An exact copy of every record is required.

SUPPLIED RECORDS: Begin

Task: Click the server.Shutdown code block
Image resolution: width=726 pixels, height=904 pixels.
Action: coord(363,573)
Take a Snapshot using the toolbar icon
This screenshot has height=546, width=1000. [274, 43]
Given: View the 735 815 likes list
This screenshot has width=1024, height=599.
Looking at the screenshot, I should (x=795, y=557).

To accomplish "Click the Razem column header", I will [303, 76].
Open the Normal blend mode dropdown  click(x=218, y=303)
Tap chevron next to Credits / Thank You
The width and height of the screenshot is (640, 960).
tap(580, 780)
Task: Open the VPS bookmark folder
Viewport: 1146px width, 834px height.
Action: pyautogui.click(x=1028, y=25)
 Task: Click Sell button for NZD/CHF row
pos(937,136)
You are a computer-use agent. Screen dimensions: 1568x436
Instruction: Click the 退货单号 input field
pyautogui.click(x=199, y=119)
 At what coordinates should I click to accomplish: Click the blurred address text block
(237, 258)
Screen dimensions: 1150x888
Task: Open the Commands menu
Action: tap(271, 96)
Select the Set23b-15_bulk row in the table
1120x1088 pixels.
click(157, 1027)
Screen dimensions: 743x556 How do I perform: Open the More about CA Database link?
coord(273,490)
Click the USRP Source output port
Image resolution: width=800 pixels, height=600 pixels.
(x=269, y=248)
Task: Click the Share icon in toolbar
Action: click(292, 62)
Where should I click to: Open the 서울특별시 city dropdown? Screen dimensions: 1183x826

SUPPLIED RECORDS: End

ANSWER:
Task: Click the server.Shutdown code block
Image resolution: width=726 pixels, height=904 pixels.
Action: coord(363,573)
Take a Snapshot using the toolbar icon
This screenshot has height=546, width=1000. [274, 43]
Given: View the 735 815 likes list
This screenshot has width=1024, height=599.
Looking at the screenshot, I should (x=795, y=557).

To accomplish "Click the Razem column header", I will [303, 76].
Open the Normal blend mode dropdown  click(x=218, y=303)
Tap chevron next to Credits / Thank You
The width and height of the screenshot is (640, 960).
tap(580, 780)
Task: Open the VPS bookmark folder
Viewport: 1146px width, 834px height.
Action: pyautogui.click(x=1028, y=25)
 Task: Click Sell button for NZD/CHF row
pos(937,136)
You are a computer-use agent. Screen dimensions: 1568x436
Instruction: Click the 退货单号 input field
pyautogui.click(x=199, y=119)
 At what coordinates should I click to accomplish: Click the blurred address text block
(237, 258)
Screen dimensions: 1150x888
Task: Open the Commands menu
Action: tap(271, 96)
Select the Set23b-15_bulk row in the table
1120x1088 pixels.
click(157, 1027)
Screen dimensions: 743x556 How do I perform: Open the More about CA Database link?
coord(273,490)
Click the USRP Source output port
Image resolution: width=800 pixels, height=600 pixels.
(x=269, y=248)
Task: Click the Share icon in toolbar
Action: click(292, 62)
Where should I click to: Open the 서울특별시 city dropdown? Screen dimensions: 1183x826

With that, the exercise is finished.